2 Compare the antitoxin knockout to a hfq knockout: The hfq knockout (∆hfq) is the only mutant we tested whose competence is reduced but not eliminated; it's MIV-induced transformation frequency is about 10% of the wildtype level. At 30 min it's competence-gene expression levels are mostly higher than those of ∆toxA, which has no detectable transformation (∆toxA TF is 3-4 orders of magnitude lower than ∆hfq). At 100 min its expression is overall a bit lower than ∆toxA.
3. Compare the antitoxin knockout to wildtype cells in 'late log': Here's where it gets weird. We've known for a long time that competence rises when cell growth slows as cultures get dense (peaking around OD = 1-2). Our old microarray experiments showed that expression of competence genes increases then too; in the paper we said that expression levels increased about 4-20 fold, but we didn't present any data. So I decided to compare wildtype expression levels in late log with ∆toxA expression levels at 100 min of induction.

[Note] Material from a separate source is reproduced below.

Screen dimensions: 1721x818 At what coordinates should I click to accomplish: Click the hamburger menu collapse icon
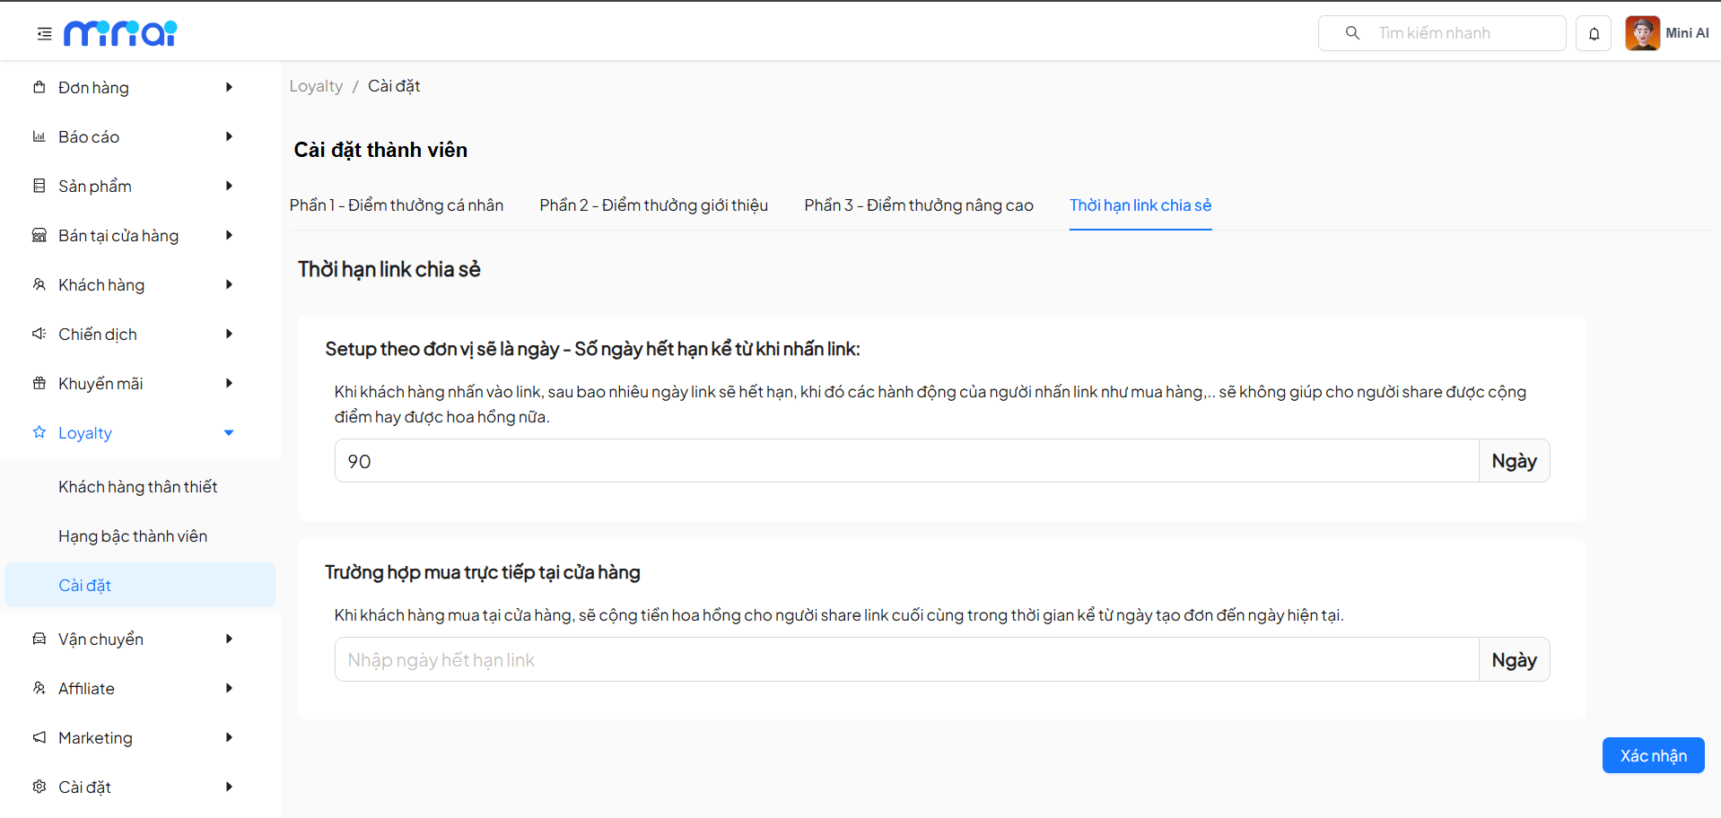click(x=44, y=34)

But I was surprised to see that, in our RNA-seq data, competence-gene expression levels in rich medium don't increase as the culture gets dense. In the graph below, each cluster of blue bars is a DNA-uptake gene, with three replicate bars at OD=0.02 (true log phase, light blue), OD=0.6 (end of log phase, medium blue) and OD=1.0 (dark blue). In most cased the dark blue bars are not noticeably higher than the other bars, indicating that the gene is not induced at all when cell density increases.
My first response was to try to find the original microarray data, to see how big an induction we actually saw. It's probably buried somewhere in my computer (not with the array manuscript files), but I can't find it. So instead I looked in my notebooks for any problems with the wildtype samples used for the RNA-seq analysis, and here I think I found the explanation. Along with each sample we prepared for the RNA analysis, we froze one tube of cells that could be checked later for competence or other issues (e.g. contamination). In May 2015 we had noticed the unexpectedly low expression levels of these samples, so we thawed out OD=1.0 samples and transformed them. They were about 100-fold less competent than they should have been, which is consistent with their low gene expression. This comparison is still useful, because even with this nearly undetectable induction the cells did become at least 10-fold more competent that the ∆toxA cells do after MIV induction.